Alpe, di nuovo insieme dopo 36 anni
Basket, la reunion di Chuck Jura and co.

Serata emozionante per il mondo del basket: l’inedita reunion dei giocatori dell’Alpe Sav. Nel 1983 ottennero la promozione nell’olimpo del basket nazionale.

Festival di indelebili ricordi e dense emozioni nel ritrovo dei protagonisti di quell’Alpe Sav che il marzo 1983 ottenne la promozione nell’olimpo del basket nazionale. Compagni di squadra che non si rivedevano da lustri con una voglia matta di rivivere per una serata la strepitosa impresa. A qualcuno (adesso dall’età media sui 60 anni) è scappata una lacrimuccia come a Flavione Carera fronte a fronte con Chuck Jura che non vedeva da un ventennio e più. «Avevo 19 anni – sono parole di Carera – e Chuck all’arrivo a Bergamo mi considerò subito un figlioccio. Mi disse che avrebbe fatto di me un giocatore da nazionale, e così fu».

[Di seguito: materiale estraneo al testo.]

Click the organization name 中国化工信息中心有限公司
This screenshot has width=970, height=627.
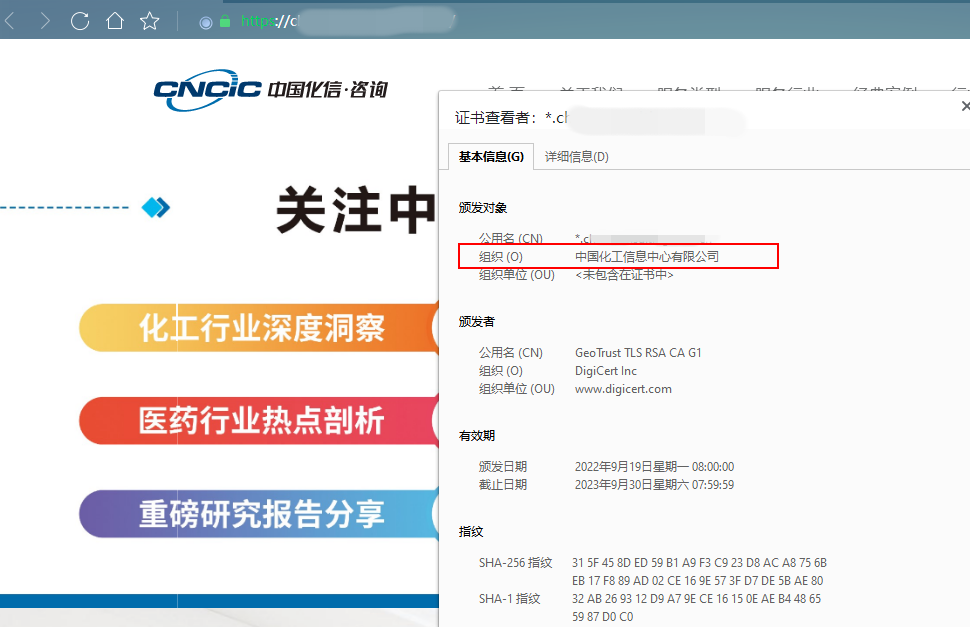click(646, 257)
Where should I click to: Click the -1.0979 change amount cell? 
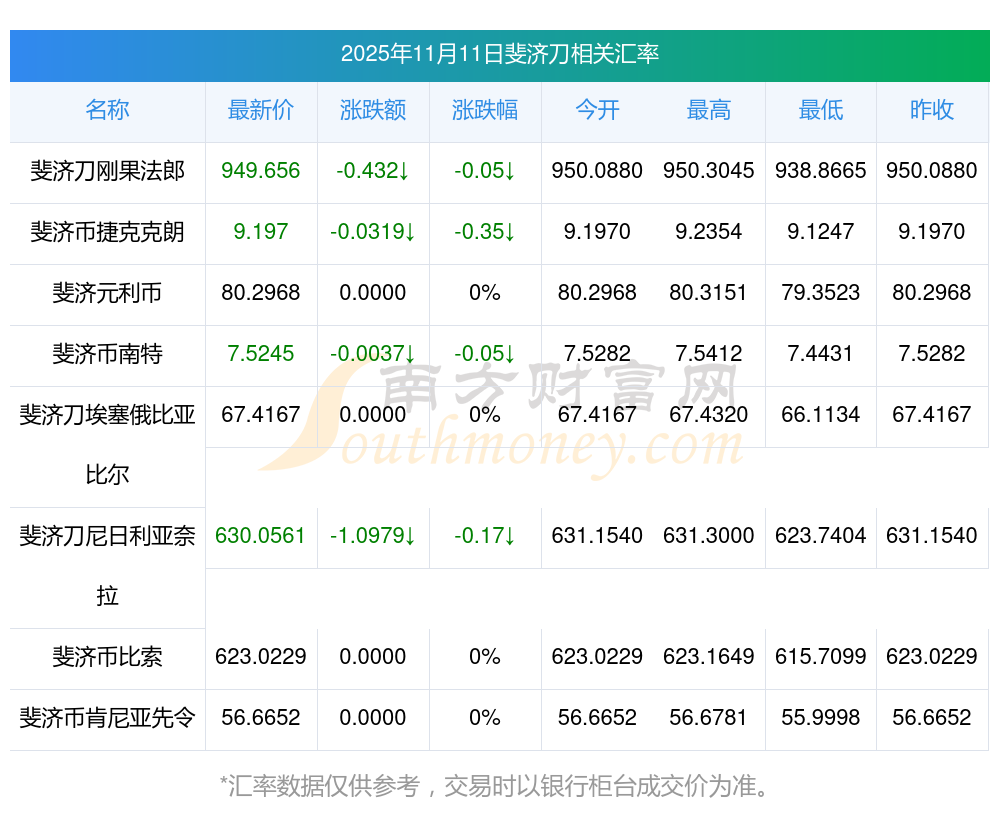tap(373, 536)
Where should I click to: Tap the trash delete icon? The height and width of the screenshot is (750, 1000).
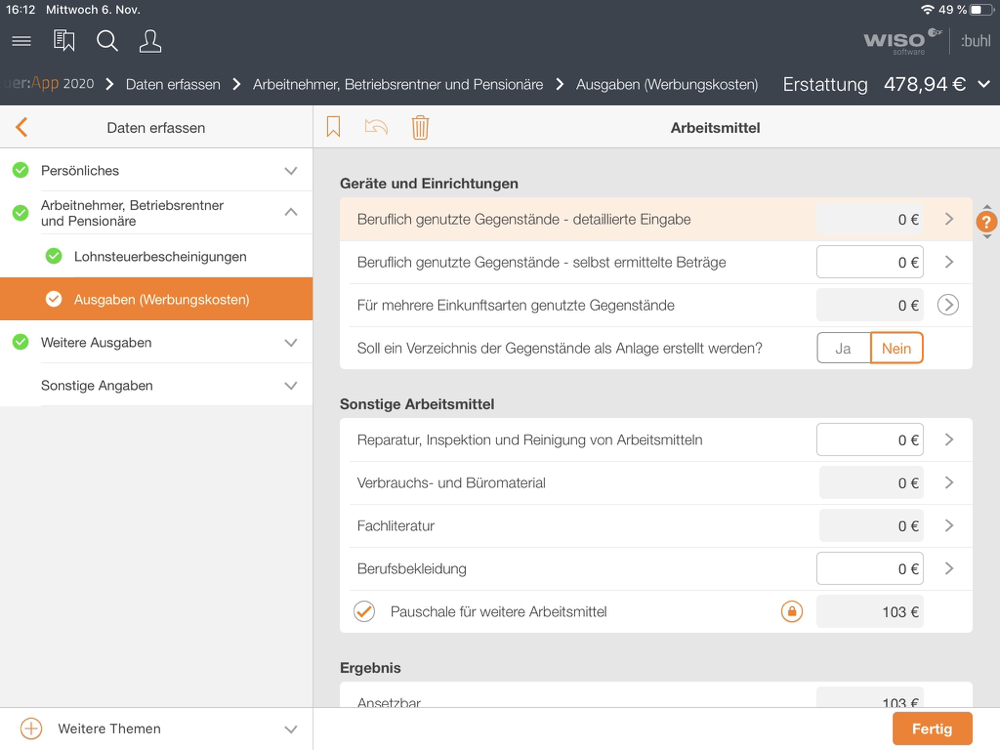click(420, 127)
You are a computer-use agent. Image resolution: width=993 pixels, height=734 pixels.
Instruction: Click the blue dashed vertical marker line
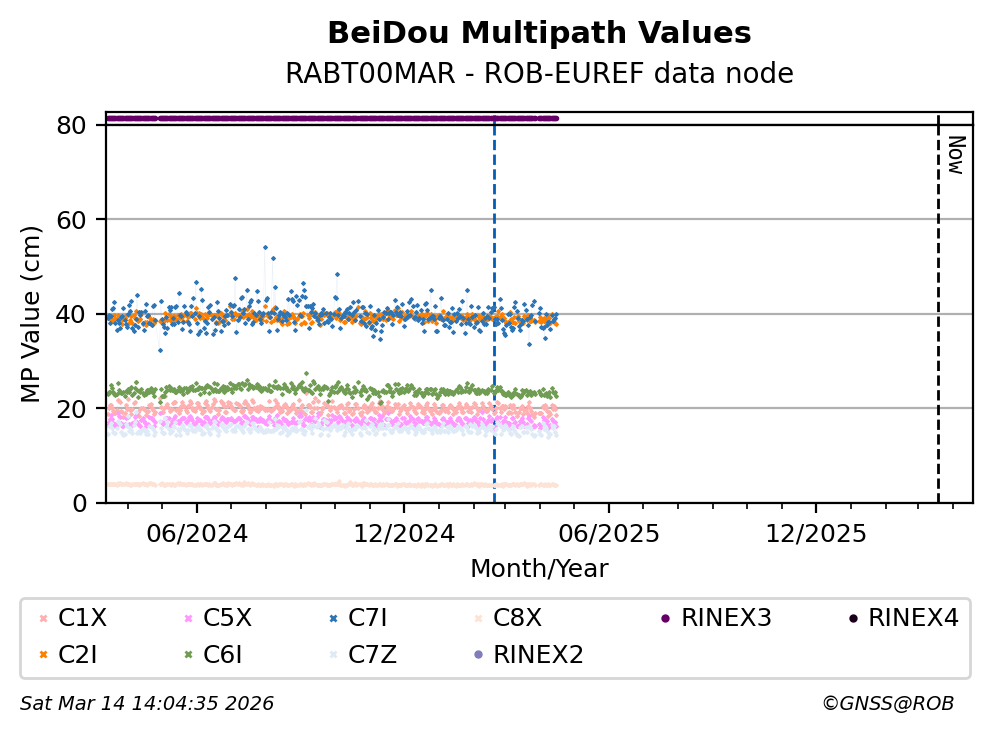click(494, 300)
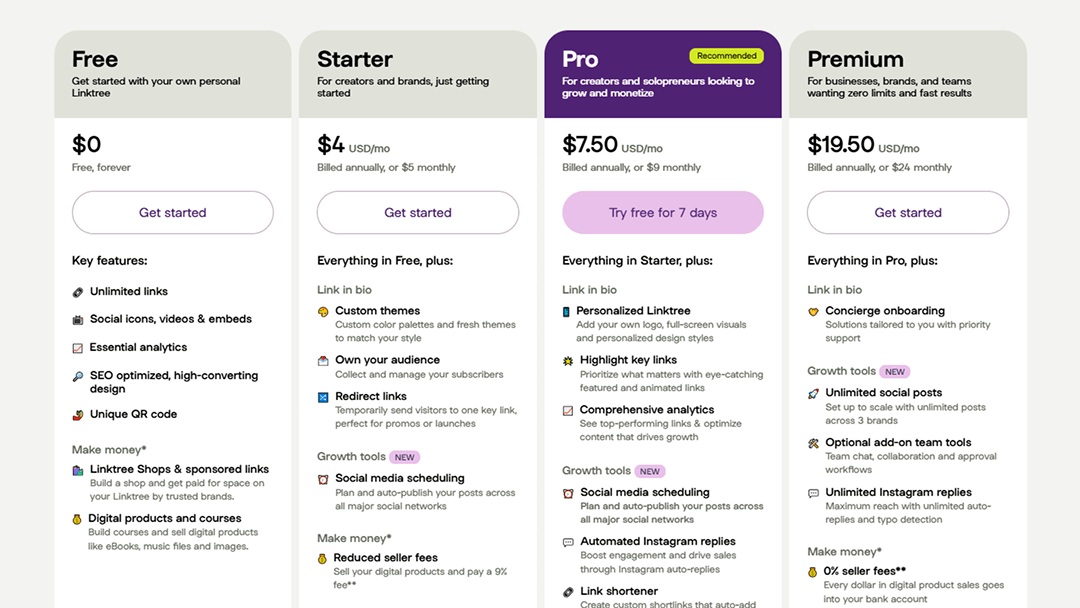Screen dimensions: 1080x608
Task: Click the Recommended badge on Pro
Action: [x=726, y=55]
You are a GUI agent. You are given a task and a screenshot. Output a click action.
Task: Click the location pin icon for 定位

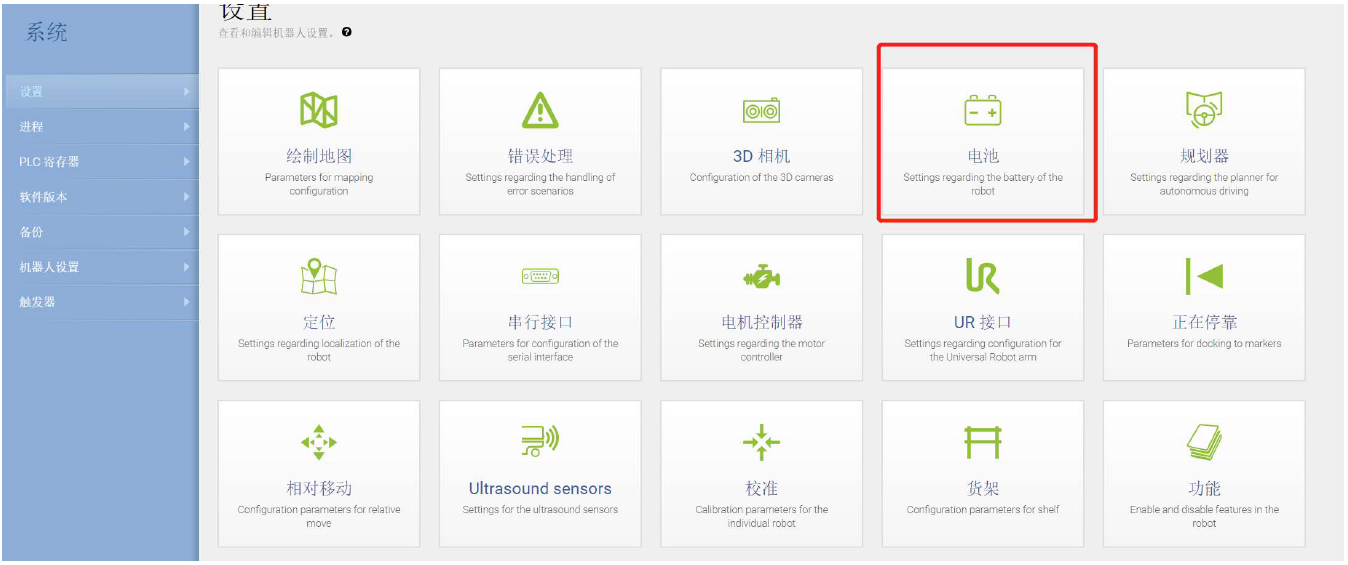click(319, 276)
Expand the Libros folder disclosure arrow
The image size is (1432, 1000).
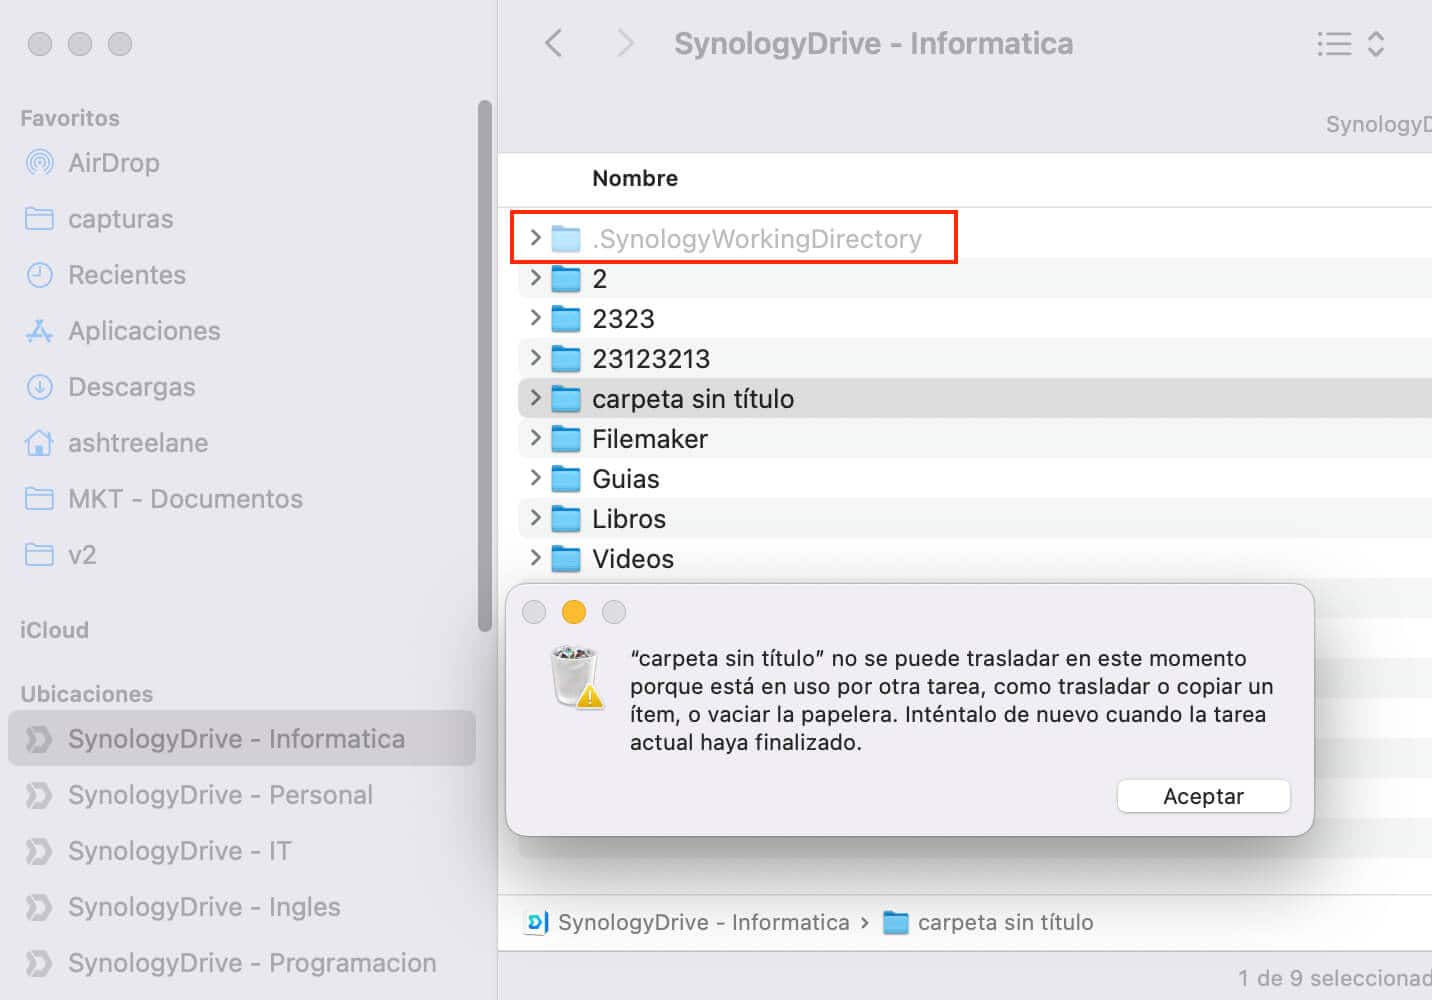[535, 518]
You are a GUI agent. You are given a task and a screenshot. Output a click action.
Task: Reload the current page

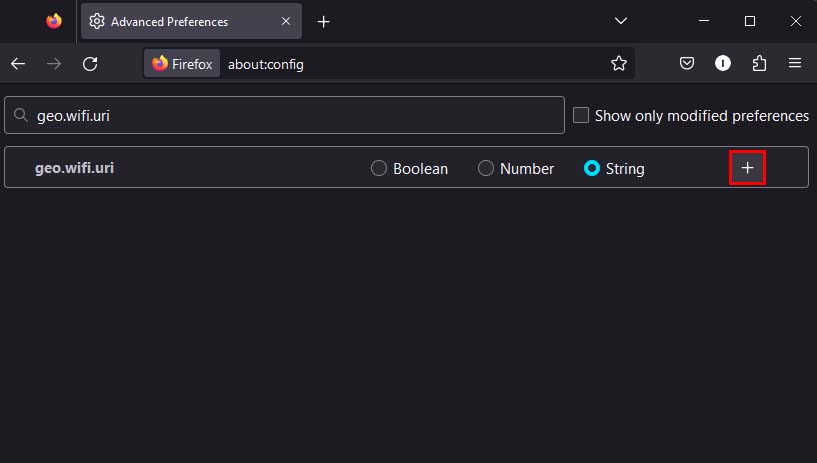tap(90, 64)
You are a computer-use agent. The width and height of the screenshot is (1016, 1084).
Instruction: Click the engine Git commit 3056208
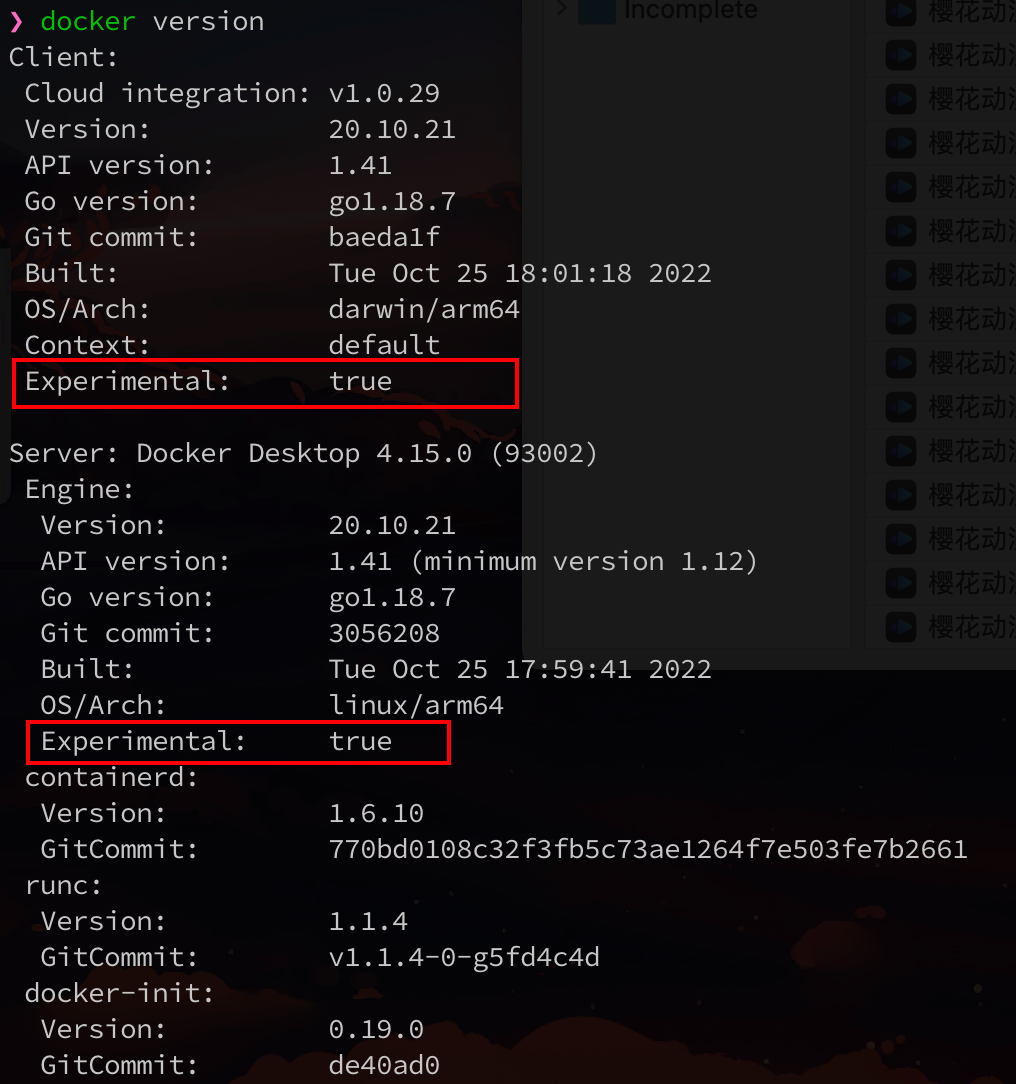pyautogui.click(x=384, y=633)
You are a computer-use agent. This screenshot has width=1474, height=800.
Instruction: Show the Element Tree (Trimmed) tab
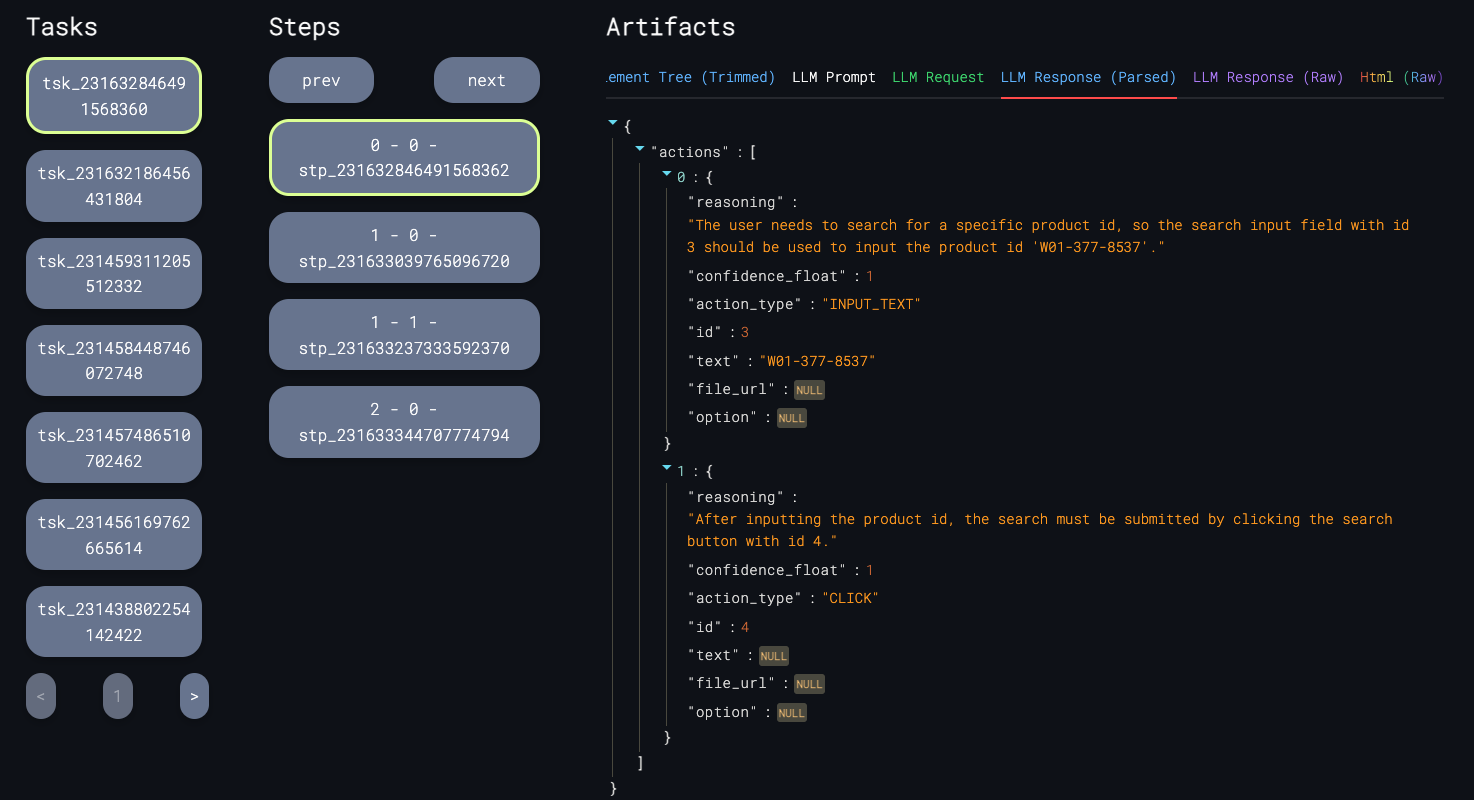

Carlo Recalcati, coach del doppio salto (dalla B alla A1) di quella formazione non dimenticherà mai che «il debutto da allenatore avvenne proprio sulla panchina dell’Alpe. Fu il presidente Dante Signorelli a puntare dritto su di me e meno male che non tradii la sua fiducia». E a meritarsi l’etichetta da presidentissimo di rimando: «Lo devi al tuo spessore di uomo e di tecnico se hai certificato, bruciando le tappe, una carriera costellata da risultati straordinaria».

Franco Meneghel, principale artefice della serata amarcord svoltasi al ristorante dal Carlo (titolare, tanto per cambiare, il baskettaro Carlo Bertoletti) recitando la parte di ex capitano non ha scordato quando spesso e volentieri «copriva» il monnellaccio Carera verso Recalcati. «Flavio era solito arrivare agli allenamenti perché da super tifoso atalantino si attardava ad ammirare i giocatori nelle sedute di Zingonia. Ma Carlo non sempre la beveva e per punizione gli riduceva i minutaggi sul parquet la domenica».

E Jura? Niente atteggiamento da prima donna ma pronto alle battute e agli scherzi di una volta. Alla domanda di ciò che si porta dietro della permanenza nella nostra città ha esclamato «L’affetto delle migliaia di supporter che affollavano il palasport sempre pronti a scandire in maniera assordante il mio nome e cognome». E Chuck (denominato lo sceriffo del Nebraska, derivatogli dalla professione del padre negli States) puntuale nel ripagarli a suon di canestri!